Built-in Benchmark Framework

Slack Docker Pulls GitHub edit source

The Alluxio system runs in different environments with different hardware for various purposes. The StressBench test suite is a performance benchmark suite to help you understand the performance of Alluxio in different scenarios. It will help you quickly test and analyze the Alluxio usage in your environment by simply running the command line.

StressBench provides different benchmark suites to cover both metadata and IO performance of different components in an Alluxio deployment. The following benchmark suites are currently supported:

  • FuseIOBench - A benchmark tool measuring the IO performance of Alluxio through Fuse interface.
  • RpcBench - A set of benchmark tools which simulate RPCs with a specified load and concurrency.
    • GetPinnedFileIdsBench - for the GetPinnedFileIds RPC
    • RegisterWorkerBench - for the RegisterWorker RPC
    • WorkerHeartbeatBench - for the WorkerHeartbeat RPC
  • StressClientBench - A benchmark tool measuring the IO performance of Alluxio through the client.
  • StressMasterBench - A benchmark tool measuring the master performance of Alluxio.
  • StressWorkerBench - A benchmark tool measuring the IO performance of Alluxio with single node.
  • UfsIOBench - A benchmark tool measuring the IO throughput between the Alluxio cluster and the UFS.

Examples

Basic Examples

The user-facing CLI program allows you to invoke the StressBench tasks through the command line. Run a benchmark by its class name using the runClass command (there is a feature request to implement a generic CLI for StressBench 14083).

For example,

$ bin/alluxio runClass alluxio.stress.cli.StressMasterBench --help

This command invokes the StressMasterBench and prints its usage.

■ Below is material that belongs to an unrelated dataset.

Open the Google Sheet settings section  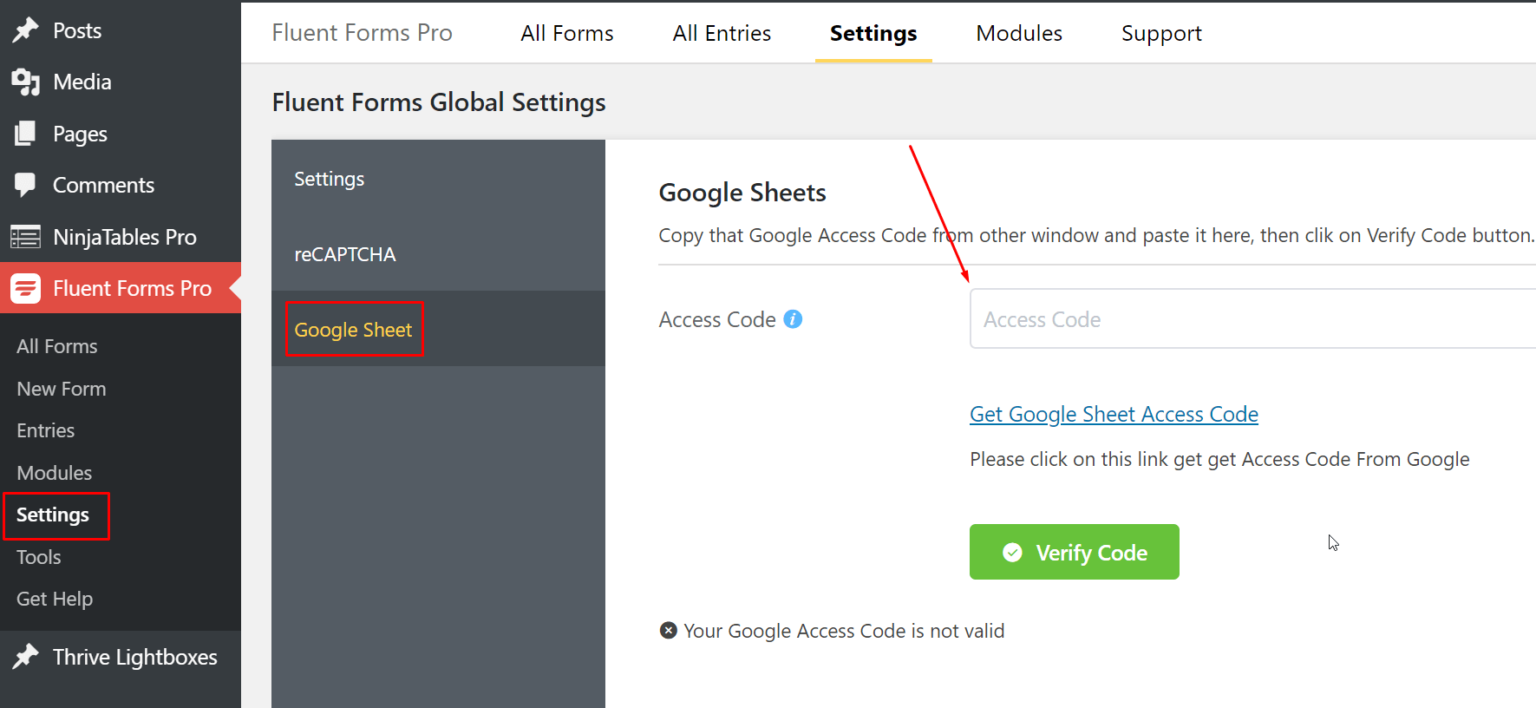(x=353, y=329)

To test RPC throughput of Alluxio master (e.g., for certain RPCs):

$ bin/alluxio runClass alluxio.stress.cli.GetPinnedFileIdsBench
$ bin/alluxio runClass alluxio.stress.cli.RegisterWorkerBench
$ bin/alluxio runClass alluxio.stress.cli.WorkerHeartbeatBench

To benchmark Alluxio FUSE performance

$ bin/alluxio runClass alluxio.stress.cli.fuse.FuseIOBench

To benchamrk job service

$ bin/alluxio runClass alluxio.stress.cli.StressJobServiceBench

Options

Here is the list of common options that all benchmarks accept:

  • --bench-timeout: the maximum time a benchmark should run for
  • --cluster: run the benchmark with job service.
  • --cluster-limit: specify how many job workers are used to run the benchmark in parallel. Omit to use all available job workers.
  • --cluster-start-delay: specify the start delay before starting the benchmark, used to synchronize jobs.
  • --java-opt: specify additional JVM options
  • --help: print usage, description and benchmark-specific options of a benchmark

Individual benchmark suite may also define its own set of options. Run the benchmark with the --help option to get a list of supported options and example usage.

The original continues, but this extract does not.